Santé, deuil, limites : le point sensible
Parfois, une décision familiale porte plus d’histoire qu’on ne le croit. Sur les détails médicaux précis évoqués dans le texte de base, je ne sais pas confirmer mot pour mot ce qui a été dit, car je n’ai pas accès au verbatim complet de la story. En revanche, un élément, lui, est documenté : Delphine et Olivier Colas ont parlé publiquement de la perte d’un bébé, Victor, le jumeau d’Alba. C’est rappelé par Parents.fr.
Quand on a traversé ça, certaines questions ne se posent plus tout à fait de la même manière. Il y a des sujets qui restent sensibles, même quand le temps passe, même quand la vie reprend sa place. Ainsi, la phrase “c’est terminé” ne raconte pas seulement une organisation. Elle raconte aussi une limite intime, et c’est précisément pour ça qu’elle touche.

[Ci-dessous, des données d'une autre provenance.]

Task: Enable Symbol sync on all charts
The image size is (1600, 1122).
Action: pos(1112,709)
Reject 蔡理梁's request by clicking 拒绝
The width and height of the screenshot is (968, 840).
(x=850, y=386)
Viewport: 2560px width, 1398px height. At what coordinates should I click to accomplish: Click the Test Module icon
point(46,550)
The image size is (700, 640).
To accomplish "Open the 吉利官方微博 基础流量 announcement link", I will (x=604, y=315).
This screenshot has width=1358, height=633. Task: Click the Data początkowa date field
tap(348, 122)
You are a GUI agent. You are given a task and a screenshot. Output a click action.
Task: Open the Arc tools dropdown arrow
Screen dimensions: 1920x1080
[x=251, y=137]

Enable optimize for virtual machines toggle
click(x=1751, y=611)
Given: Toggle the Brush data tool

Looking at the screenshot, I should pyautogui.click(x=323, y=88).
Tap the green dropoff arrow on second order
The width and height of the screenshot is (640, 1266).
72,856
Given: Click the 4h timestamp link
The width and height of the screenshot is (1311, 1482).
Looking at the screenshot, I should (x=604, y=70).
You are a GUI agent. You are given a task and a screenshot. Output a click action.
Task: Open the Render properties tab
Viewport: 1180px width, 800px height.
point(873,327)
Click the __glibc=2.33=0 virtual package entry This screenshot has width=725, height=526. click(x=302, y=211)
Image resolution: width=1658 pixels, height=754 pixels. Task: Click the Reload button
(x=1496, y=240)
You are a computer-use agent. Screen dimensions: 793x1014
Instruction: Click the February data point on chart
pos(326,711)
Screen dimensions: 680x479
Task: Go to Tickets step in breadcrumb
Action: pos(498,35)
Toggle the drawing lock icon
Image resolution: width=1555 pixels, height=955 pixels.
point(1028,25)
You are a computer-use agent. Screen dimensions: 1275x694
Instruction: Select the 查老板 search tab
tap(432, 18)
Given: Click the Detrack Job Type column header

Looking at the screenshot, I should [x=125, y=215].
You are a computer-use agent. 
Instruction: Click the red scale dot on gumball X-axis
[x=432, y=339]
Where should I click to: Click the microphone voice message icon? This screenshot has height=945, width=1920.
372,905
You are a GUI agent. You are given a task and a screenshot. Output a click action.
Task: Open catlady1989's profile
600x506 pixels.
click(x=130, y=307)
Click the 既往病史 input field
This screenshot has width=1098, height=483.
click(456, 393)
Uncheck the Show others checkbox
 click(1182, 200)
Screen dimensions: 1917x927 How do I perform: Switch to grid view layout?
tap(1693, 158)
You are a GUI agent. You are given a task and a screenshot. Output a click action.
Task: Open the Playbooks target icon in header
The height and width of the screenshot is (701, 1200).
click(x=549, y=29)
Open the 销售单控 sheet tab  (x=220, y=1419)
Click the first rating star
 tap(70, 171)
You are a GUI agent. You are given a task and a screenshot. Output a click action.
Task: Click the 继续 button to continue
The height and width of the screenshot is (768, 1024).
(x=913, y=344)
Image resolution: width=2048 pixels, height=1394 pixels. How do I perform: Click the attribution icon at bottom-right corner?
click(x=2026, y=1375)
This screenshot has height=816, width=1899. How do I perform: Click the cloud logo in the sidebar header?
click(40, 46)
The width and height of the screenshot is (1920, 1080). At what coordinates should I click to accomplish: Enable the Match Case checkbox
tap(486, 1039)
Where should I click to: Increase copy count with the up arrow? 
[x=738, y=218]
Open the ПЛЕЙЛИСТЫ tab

Je préfère rester juste et sobre. Informer, oui. Interpréter, non. Le deuil périnatal n’est pas un ressort narratif, c’est une réalité, et elle mérite une pudeur stricte, surtout quand elle circule au rythme des stories.
Le deuxième “c’est fini” qui brouille tout
Et c’est là que tout se complique : il y a deux annonces différentes. La première concerne le projet de bébé. La seconde concerne l’émission, et les mots employés peuvent facilement se confondre. Delphine Colas a aussi annoncé un départ de Familles nombreuses, la vie en XXL, ce qui nourrit l’idée d’une “mauvaise nouvelle” plus globale.
Plusieurs médias ont rapporté que la famille Colas ne continuerait plus dans l’émission Familles nombreuses, la vie en XXL sur TF1, en s’appuyant sur leurs messages en ligne, notamment Programme-TV.net. Pour les abonnés, ce n’est pas qu’un détail. C’est la fin d’un rendez-vous, une fenêtre qui se referme, et cette petite nostalgie étrange qu’on ressent quand une habitude disparaît.
Si je devais résumer sans brouiller le message, ce serait simple. Ce qu’elle a confirmé, c’est l’arrêt d’un projet de grossesse, une décision claire. Ce que la presse rapporte, c’est aussi la fin d’un chapitre télé. Le reste relève de l’interprétation, et honnêtement, vous n’en avez pas besoin pour comprendre l’essentiel.
Conclusion
Au fond, cette histoire dit quelque chose de très moderne, surtout en ce début 2026 où la vie de famille se raconte autant en images qu’en mots. Une famille ne se prouve pas. Elle se protège. Dans Familles nombreuses, la vie en XXL, Delphine Colas ne cherche pas l’effet, elle pose une limite, et c’est peut-être ça qui touche le plus : une décision tenue, sans mise en scène. Les stories s’effacent vite. Mais les choix, eux, restent. Et parfois, dire non, c’est la forme la plus nette de courage tranquille.